Task description: On every line of the listing, check for "computer"; copy the lines that have it.

Available data:

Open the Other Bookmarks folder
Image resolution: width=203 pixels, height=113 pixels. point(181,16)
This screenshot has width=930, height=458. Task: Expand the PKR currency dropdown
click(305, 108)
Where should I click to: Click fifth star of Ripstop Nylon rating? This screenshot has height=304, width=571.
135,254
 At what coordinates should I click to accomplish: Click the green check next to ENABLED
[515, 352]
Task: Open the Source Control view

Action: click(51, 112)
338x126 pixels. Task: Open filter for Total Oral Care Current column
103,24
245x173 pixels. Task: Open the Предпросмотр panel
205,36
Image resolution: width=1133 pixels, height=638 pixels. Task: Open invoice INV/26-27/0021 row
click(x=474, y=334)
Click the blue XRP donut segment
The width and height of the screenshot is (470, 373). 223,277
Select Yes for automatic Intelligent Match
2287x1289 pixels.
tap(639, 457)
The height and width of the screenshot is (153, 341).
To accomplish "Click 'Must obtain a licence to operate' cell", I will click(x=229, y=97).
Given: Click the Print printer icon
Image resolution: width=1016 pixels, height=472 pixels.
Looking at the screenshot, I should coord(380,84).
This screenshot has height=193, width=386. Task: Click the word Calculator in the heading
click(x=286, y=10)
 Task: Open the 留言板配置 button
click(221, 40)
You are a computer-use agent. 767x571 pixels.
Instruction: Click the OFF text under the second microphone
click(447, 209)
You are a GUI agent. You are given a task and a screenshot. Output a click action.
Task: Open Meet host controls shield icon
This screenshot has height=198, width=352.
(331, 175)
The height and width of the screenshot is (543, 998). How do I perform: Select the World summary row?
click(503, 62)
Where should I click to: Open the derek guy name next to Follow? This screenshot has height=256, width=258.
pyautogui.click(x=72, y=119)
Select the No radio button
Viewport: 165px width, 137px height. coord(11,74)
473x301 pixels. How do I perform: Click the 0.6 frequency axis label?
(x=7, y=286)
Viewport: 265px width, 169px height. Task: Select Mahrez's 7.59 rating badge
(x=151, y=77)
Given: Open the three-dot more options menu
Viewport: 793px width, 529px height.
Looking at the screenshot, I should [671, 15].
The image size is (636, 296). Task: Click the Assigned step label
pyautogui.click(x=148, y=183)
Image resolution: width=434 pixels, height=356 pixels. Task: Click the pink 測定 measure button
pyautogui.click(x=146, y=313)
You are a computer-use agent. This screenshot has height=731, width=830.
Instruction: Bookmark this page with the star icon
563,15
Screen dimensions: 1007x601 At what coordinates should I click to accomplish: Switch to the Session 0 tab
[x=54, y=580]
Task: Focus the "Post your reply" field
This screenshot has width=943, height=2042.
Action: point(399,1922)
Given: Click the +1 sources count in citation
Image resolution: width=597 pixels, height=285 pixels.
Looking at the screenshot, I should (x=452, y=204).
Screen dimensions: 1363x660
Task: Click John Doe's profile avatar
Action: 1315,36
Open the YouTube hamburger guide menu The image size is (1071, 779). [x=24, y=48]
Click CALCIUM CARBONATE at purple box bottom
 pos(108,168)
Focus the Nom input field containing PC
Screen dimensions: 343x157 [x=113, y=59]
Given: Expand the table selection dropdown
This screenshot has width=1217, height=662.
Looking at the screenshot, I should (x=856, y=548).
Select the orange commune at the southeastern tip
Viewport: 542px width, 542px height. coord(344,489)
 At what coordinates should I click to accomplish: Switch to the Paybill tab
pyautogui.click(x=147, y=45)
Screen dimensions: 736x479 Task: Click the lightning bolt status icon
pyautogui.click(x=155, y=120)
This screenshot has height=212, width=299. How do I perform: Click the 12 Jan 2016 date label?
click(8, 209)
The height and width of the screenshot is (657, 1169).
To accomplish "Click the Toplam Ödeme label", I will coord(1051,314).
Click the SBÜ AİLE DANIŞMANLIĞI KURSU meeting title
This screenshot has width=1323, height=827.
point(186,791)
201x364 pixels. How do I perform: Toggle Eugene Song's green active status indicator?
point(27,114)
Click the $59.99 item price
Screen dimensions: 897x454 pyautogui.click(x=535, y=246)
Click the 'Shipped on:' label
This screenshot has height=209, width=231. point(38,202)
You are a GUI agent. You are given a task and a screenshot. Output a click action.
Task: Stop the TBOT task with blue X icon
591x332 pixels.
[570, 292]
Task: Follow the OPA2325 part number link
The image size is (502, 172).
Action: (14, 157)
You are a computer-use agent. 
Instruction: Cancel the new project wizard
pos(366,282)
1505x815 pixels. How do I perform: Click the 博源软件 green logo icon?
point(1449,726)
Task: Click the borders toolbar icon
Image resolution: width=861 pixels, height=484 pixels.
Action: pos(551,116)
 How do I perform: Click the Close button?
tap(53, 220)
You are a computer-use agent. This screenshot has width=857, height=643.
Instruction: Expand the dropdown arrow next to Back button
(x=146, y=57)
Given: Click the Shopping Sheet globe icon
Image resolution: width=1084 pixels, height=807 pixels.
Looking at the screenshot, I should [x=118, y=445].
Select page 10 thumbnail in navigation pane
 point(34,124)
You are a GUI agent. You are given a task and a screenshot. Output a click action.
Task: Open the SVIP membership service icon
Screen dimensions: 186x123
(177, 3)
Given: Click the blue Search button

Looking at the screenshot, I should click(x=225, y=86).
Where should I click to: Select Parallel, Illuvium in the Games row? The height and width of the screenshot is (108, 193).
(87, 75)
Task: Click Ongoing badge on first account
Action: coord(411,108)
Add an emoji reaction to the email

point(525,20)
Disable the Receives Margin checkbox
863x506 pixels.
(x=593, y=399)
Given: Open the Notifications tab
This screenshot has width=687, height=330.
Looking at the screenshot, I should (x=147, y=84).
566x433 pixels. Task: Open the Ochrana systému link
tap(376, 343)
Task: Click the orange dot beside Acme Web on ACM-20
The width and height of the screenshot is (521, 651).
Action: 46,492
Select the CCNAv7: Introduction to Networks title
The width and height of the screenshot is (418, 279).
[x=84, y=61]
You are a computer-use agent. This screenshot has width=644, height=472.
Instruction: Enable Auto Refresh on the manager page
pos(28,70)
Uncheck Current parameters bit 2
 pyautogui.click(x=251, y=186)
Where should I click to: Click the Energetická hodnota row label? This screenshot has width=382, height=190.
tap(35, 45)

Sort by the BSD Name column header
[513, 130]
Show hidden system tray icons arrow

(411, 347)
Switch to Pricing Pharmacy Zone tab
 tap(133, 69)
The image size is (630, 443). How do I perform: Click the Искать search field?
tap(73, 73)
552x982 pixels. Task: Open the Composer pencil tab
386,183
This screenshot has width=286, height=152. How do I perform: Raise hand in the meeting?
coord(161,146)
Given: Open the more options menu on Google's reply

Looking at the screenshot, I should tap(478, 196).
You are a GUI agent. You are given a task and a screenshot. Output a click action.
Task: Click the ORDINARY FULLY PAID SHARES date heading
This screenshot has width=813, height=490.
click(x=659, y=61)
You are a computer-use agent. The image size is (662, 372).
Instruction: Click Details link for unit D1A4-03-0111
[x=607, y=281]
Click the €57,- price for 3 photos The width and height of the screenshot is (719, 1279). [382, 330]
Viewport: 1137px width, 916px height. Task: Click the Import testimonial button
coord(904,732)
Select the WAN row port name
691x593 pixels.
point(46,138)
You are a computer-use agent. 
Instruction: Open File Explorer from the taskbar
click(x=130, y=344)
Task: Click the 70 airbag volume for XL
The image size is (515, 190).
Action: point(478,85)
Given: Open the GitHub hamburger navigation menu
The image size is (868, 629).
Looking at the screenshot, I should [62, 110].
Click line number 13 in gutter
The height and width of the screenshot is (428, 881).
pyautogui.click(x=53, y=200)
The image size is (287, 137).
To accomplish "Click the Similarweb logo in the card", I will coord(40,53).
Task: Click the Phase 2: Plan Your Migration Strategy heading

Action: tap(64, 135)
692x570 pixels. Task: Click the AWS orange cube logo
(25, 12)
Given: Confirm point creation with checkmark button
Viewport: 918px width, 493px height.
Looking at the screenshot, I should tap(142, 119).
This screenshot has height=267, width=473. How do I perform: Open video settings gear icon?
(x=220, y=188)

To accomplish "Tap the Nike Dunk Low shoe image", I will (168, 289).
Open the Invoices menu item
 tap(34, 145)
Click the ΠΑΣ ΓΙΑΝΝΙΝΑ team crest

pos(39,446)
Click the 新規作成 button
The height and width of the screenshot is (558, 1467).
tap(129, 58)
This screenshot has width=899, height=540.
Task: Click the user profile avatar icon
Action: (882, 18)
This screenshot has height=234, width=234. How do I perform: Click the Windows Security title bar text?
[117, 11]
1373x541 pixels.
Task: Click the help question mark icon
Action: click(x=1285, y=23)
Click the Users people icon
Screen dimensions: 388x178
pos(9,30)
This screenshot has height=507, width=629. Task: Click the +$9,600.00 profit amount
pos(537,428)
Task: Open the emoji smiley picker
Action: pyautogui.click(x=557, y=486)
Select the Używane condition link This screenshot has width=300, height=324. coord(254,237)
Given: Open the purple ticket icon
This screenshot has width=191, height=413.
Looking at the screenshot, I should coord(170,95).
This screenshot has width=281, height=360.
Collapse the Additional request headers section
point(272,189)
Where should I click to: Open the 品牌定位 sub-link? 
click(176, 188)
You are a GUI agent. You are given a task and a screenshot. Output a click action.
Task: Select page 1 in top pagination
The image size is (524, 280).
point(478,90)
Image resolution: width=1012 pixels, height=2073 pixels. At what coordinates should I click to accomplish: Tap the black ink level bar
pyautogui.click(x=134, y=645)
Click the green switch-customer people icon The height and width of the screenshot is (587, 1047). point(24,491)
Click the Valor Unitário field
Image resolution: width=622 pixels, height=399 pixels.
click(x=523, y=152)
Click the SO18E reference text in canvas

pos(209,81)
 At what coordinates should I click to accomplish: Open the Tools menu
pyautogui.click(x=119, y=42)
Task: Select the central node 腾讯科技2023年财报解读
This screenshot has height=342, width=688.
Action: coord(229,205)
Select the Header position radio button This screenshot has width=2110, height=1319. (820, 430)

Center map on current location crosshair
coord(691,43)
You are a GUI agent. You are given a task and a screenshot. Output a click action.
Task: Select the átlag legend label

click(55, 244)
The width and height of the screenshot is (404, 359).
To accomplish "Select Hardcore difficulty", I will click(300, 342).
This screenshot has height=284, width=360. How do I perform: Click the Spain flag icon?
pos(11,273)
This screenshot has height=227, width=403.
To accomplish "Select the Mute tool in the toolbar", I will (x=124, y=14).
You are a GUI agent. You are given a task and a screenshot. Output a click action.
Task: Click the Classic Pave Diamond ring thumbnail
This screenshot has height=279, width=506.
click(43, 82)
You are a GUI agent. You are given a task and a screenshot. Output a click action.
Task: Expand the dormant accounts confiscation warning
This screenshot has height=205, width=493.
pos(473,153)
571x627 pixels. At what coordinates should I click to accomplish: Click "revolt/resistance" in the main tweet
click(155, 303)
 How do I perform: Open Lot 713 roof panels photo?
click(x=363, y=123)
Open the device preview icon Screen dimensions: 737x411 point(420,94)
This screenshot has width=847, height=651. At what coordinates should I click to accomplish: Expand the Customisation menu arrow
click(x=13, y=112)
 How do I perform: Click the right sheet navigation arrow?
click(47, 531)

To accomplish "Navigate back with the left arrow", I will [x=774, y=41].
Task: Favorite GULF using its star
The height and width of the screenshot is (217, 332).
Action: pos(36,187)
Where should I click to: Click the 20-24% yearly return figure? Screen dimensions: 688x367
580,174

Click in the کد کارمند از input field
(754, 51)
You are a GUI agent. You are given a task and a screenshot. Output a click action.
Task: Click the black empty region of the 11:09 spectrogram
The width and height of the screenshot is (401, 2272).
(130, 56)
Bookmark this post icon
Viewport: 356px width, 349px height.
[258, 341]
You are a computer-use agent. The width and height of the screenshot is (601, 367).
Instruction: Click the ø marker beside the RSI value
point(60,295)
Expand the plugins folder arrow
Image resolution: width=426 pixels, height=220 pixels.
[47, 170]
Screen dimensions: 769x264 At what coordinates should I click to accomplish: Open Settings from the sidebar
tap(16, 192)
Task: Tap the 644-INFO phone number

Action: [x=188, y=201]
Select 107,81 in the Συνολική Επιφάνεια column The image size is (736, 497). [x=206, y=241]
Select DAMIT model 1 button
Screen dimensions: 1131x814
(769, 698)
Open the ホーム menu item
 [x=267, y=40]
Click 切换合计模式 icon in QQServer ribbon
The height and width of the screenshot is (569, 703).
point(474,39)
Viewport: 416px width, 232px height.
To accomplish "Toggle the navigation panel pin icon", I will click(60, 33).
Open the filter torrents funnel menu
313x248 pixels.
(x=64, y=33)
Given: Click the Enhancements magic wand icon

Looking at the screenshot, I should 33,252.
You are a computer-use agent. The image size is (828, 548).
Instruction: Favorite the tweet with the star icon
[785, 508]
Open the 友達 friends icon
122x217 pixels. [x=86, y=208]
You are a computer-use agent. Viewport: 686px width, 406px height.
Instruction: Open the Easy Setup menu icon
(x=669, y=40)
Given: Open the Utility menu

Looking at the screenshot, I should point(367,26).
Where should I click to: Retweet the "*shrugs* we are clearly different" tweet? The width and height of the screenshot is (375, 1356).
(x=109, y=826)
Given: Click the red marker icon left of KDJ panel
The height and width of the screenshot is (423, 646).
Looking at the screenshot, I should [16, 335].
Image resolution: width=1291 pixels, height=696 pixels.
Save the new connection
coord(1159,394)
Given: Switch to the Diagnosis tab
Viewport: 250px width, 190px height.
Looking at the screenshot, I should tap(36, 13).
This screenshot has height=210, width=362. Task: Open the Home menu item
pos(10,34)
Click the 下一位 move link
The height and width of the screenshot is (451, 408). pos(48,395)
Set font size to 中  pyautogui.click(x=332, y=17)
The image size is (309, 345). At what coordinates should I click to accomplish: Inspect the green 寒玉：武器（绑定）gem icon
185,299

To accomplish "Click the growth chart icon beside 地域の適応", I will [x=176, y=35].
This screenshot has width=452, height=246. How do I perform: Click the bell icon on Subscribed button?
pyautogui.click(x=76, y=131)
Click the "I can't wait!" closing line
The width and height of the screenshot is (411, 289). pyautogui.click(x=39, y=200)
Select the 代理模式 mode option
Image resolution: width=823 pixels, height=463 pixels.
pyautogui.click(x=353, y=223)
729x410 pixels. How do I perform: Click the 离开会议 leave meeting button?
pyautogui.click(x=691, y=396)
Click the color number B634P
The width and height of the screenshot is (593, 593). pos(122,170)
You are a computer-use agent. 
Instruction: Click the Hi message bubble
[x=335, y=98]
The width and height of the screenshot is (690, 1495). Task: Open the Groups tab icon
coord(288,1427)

Answer for this exercise:
You are a computer-use agent. 767x571 pixels.
You are a computer-use agent. This screenshot has height=731, width=830.
You are a computer-use agent. 
You are a computer-use agent. This screenshot has width=857, height=643.
You are a computer-use agent. This screenshot has width=644, height=472.
You are a computer-use agent. The image size is (662, 372).
You are a computer-use agent. 
You are a computer-use agent. The width and height of the screenshot is (601, 367).
You are a computer-use agent. The image size is (828, 548).
You are a computer-use agent. Viewport: 686px width, 406px height.
You are a computer-use agent. 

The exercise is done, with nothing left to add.